## WHAT THIS TASK INVOLVES
Carry on the post about how C# anonymous methods capture "this," starting right after its last sentence.

The other day, when reminded of the fact that ES6 arrow functions trap the lexical "this" rather than using a dynamic "this" (one can think of them as bound functions, though I think they are not exactly the same), I tried to refresh my mind on the internals of how C# anonymous methods trap "this" (it's trapped, so it's a lexical "this" rather than dynamic), and it took me to some interesting new finding.
Let's say you write an anonymous method using some of the external local variables and "this". We need to closure on them, to trap them.
public class Person { public string Name{get;set;} public void DoSomethingWithThisAndFreeVar() { var counter = 0; //this closure traps both a variable and "this". Its method will get created in a separate, auxiliar class, with a __this and counter fields Action f1 = () => { counter++; this.Name += "."; }; f1(); } }
In this case the smart compiler will create a method in an auxiliar class that will have fields supporting the local variables, and a __this field pointing to the "this" field of our normal class. This is what I remembered and it's clear.
Now let's say we have an anonymous method that only makes use of "this".

## MATERIAL PROVIDED
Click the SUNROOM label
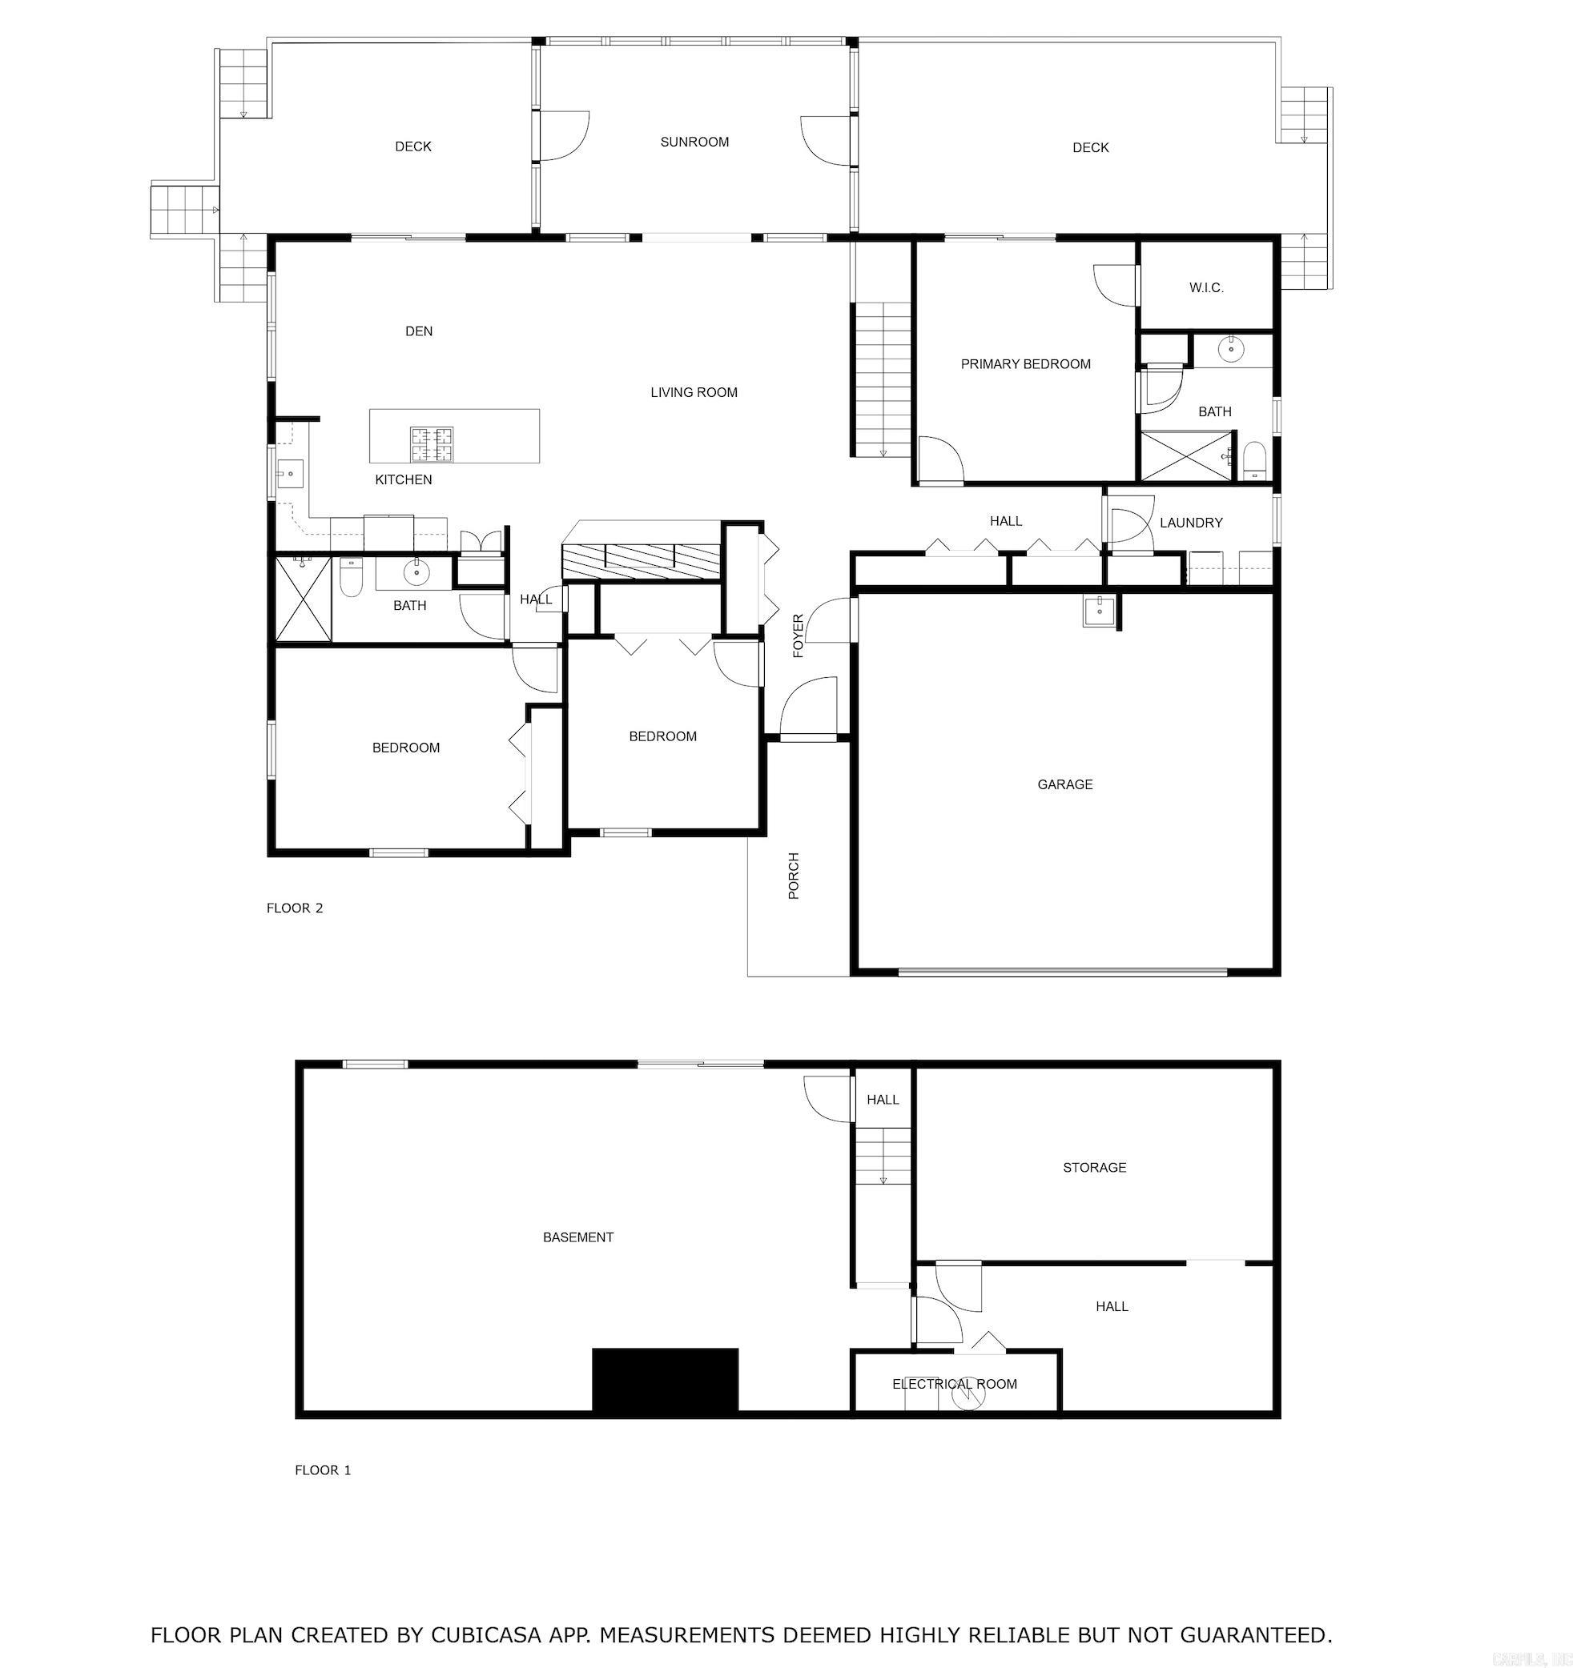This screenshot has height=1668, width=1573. [694, 142]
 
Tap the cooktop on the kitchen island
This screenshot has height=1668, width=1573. [432, 445]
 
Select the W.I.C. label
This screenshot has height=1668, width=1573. [1206, 288]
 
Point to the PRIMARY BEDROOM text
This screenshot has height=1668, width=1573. [1025, 364]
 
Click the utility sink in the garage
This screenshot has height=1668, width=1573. [1099, 611]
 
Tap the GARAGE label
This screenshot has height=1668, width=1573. [1064, 784]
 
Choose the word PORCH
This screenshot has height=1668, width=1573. [793, 876]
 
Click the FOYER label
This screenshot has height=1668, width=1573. [798, 636]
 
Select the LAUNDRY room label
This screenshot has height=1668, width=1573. [1190, 523]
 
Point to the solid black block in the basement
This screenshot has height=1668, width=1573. [665, 1379]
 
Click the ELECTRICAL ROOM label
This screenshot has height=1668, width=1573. [954, 1384]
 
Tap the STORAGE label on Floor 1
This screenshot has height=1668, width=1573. [1094, 1167]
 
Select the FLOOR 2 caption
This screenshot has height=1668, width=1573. [295, 908]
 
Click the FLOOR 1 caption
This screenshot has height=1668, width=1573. [322, 1470]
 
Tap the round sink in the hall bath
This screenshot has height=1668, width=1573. [416, 573]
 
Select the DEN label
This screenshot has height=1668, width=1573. [419, 331]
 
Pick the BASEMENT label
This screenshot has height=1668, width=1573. [577, 1237]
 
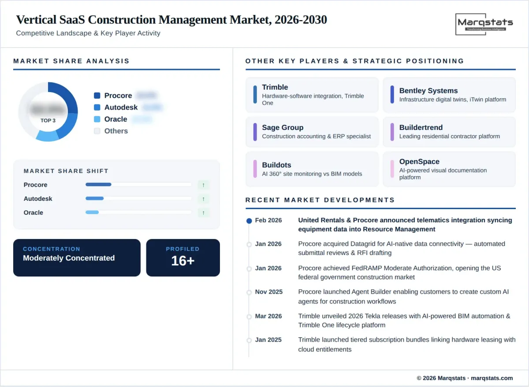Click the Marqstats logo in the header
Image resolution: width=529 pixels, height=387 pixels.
[x=484, y=24]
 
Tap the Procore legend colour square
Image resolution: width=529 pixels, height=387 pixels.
[x=97, y=96]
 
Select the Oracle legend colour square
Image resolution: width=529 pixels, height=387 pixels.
[x=97, y=119]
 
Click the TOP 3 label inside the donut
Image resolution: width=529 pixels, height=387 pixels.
[x=48, y=121]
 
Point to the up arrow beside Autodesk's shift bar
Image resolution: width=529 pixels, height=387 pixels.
[x=203, y=199]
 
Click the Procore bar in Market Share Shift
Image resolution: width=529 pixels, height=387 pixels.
[x=98, y=184]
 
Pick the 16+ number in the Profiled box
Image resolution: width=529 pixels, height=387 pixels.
[x=183, y=261]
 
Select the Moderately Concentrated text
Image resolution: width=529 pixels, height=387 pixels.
[x=69, y=258]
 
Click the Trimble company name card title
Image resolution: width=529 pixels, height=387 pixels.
[x=275, y=87]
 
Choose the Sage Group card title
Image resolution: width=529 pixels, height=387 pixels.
[x=283, y=128]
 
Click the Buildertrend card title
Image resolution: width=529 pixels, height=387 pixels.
[x=421, y=128]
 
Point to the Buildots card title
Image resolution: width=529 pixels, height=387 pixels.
[x=276, y=165]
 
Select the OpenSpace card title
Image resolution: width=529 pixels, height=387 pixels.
[x=419, y=162]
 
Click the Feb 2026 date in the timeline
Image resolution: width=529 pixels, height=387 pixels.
[x=268, y=220]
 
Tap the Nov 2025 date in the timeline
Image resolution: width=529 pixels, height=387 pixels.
[x=268, y=292]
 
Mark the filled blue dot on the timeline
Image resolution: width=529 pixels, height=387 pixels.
[x=249, y=221]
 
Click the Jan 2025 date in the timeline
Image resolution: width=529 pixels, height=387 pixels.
[x=268, y=340]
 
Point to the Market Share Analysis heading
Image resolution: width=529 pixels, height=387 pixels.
[x=71, y=61]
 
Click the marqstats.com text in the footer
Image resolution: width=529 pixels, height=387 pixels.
[x=492, y=378]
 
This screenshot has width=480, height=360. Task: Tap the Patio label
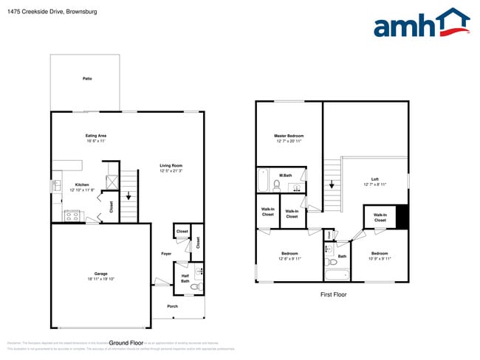(x=87, y=79)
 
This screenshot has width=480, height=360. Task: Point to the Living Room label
(x=171, y=165)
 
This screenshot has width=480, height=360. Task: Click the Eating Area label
(x=96, y=136)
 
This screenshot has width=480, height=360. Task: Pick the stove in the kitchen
(x=72, y=216)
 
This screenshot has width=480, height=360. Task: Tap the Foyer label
(x=167, y=254)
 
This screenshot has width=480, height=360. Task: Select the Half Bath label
(x=185, y=278)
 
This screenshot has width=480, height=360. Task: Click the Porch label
(x=172, y=308)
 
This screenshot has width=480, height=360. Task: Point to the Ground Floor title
(x=126, y=342)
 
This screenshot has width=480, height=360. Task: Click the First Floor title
(x=333, y=294)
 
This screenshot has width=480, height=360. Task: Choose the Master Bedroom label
(x=289, y=136)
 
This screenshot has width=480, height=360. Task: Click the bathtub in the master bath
(x=264, y=181)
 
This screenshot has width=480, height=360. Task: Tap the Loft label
(x=374, y=179)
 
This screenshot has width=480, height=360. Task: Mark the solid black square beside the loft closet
(x=402, y=217)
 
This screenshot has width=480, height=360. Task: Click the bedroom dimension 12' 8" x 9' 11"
(x=289, y=259)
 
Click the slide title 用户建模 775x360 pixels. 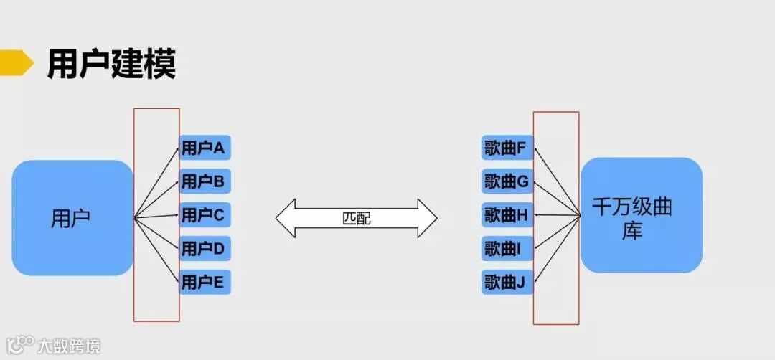coord(111,64)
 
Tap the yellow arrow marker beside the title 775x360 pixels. coord(16,62)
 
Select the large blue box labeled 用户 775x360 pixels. coord(72,218)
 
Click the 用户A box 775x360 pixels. coord(204,148)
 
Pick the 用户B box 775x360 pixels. coord(204,181)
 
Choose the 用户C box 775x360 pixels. coord(204,214)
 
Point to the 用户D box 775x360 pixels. coord(204,248)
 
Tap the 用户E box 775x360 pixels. coord(204,281)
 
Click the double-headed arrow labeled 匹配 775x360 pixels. coord(357,218)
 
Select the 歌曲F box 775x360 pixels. coord(507,148)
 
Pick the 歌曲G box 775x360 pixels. coord(507,181)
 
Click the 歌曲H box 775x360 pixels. coord(507,215)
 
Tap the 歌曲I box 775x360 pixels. coord(507,248)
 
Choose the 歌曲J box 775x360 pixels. coord(507,281)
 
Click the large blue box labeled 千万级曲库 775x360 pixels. coord(641,215)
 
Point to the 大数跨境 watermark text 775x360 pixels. coord(69,346)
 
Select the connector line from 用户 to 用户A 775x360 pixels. coord(156,182)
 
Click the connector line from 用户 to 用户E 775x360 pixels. coord(156,249)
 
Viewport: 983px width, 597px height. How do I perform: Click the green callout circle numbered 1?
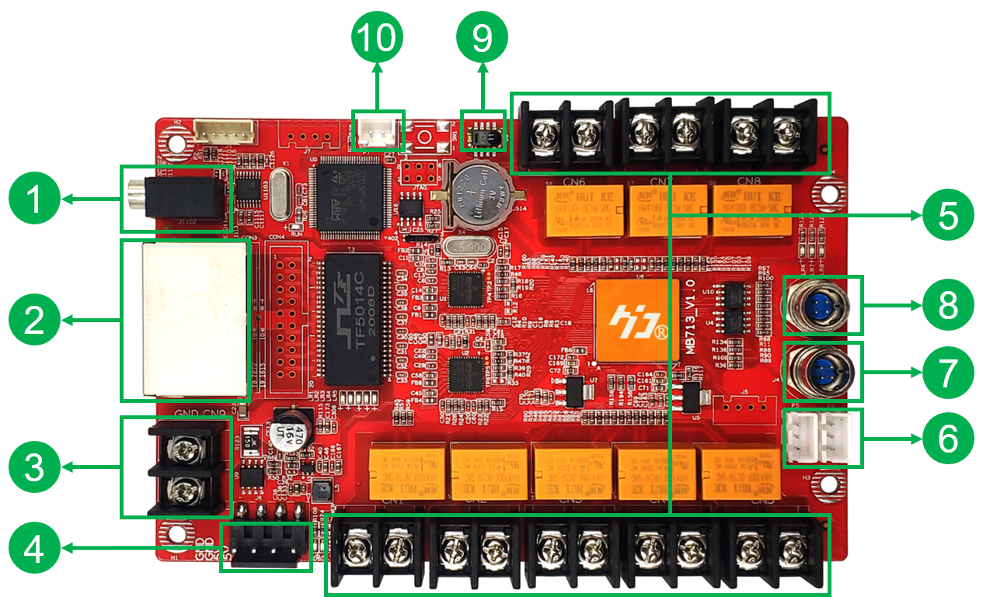pos(34,200)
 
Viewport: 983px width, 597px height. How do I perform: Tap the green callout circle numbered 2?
pos(34,320)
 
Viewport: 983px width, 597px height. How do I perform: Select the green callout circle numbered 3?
pos(34,468)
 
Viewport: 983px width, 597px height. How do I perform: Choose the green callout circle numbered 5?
pos(948,214)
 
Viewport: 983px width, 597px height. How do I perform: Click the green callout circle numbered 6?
pos(948,439)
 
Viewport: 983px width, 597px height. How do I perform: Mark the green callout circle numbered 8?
pos(948,304)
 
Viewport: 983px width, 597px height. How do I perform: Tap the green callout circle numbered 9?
pos(482,36)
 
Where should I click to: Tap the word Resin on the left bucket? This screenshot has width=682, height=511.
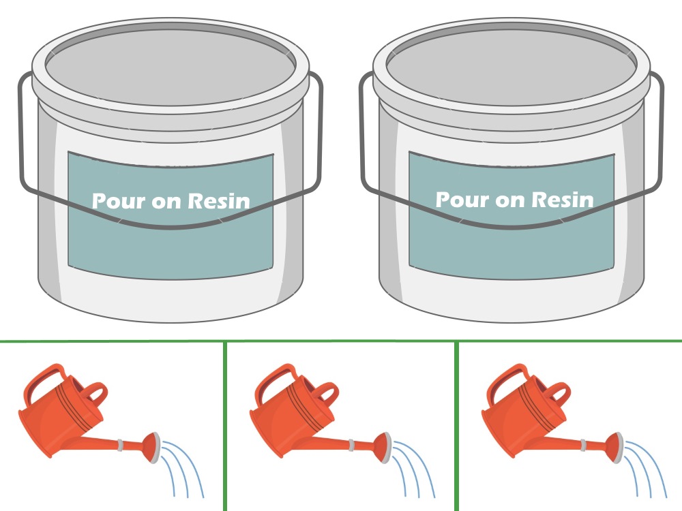click(x=219, y=200)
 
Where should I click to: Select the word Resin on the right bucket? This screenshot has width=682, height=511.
click(x=563, y=200)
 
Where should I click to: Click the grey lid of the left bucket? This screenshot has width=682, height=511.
click(x=170, y=67)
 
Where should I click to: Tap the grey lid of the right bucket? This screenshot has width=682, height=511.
click(x=512, y=67)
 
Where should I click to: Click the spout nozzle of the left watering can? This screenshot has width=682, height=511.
click(x=152, y=447)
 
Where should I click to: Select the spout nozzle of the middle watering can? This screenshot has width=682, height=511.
click(x=383, y=447)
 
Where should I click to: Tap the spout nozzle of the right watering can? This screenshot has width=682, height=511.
click(x=615, y=447)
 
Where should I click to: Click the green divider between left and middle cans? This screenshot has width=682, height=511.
click(x=225, y=427)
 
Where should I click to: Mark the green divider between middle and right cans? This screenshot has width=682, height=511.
click(x=457, y=427)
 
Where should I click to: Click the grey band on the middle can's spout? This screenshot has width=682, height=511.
click(x=351, y=445)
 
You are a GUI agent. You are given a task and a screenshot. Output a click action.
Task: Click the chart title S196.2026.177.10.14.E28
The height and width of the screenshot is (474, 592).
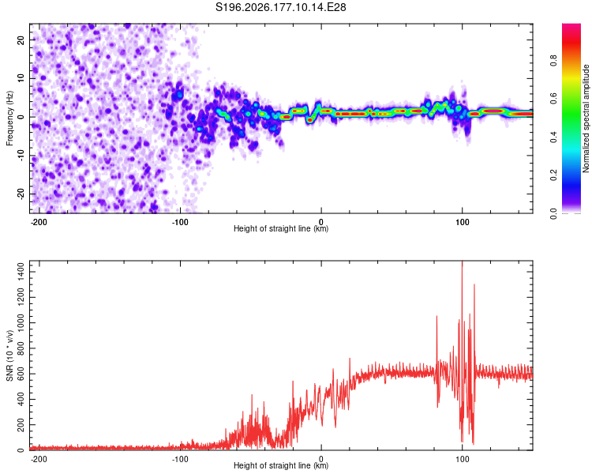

## ANSWER BELOW
public class Animal { public string Name{get;set;} public void DoSomethingWithThis() { //this closure only uses "this", so in this case its method will get created inside this class itself Action f1 = () => { this.Name += "."; }; f1(); } }
As we know, when a delegate is created it gets a Target property that points to the instance of the class where the method for the delegate is created ("this"). So, in this case we don't need an auxiliar class, the method for the anonymous method can be created just inside our normal class. It makes sense to think that the C# compiler will distinguish between the previous situation and this one and emit different code. And of course that's right as we can see.
Maybe one could think why in the first case the compiler does not do the same. Put the method in the existing class and add auxiliar fields for the local variables. That would make no sense at all. First we would be adding a lot of rubbish data to the class, data that would be around taking memory as long as the object exists, while the auxiliar classes for the closure are usually short lived. Second, we could have multiple instances of that closure at the same time, that would want to share the "this" but trap their own local variables, so obviously we can not have them as fields in the main class.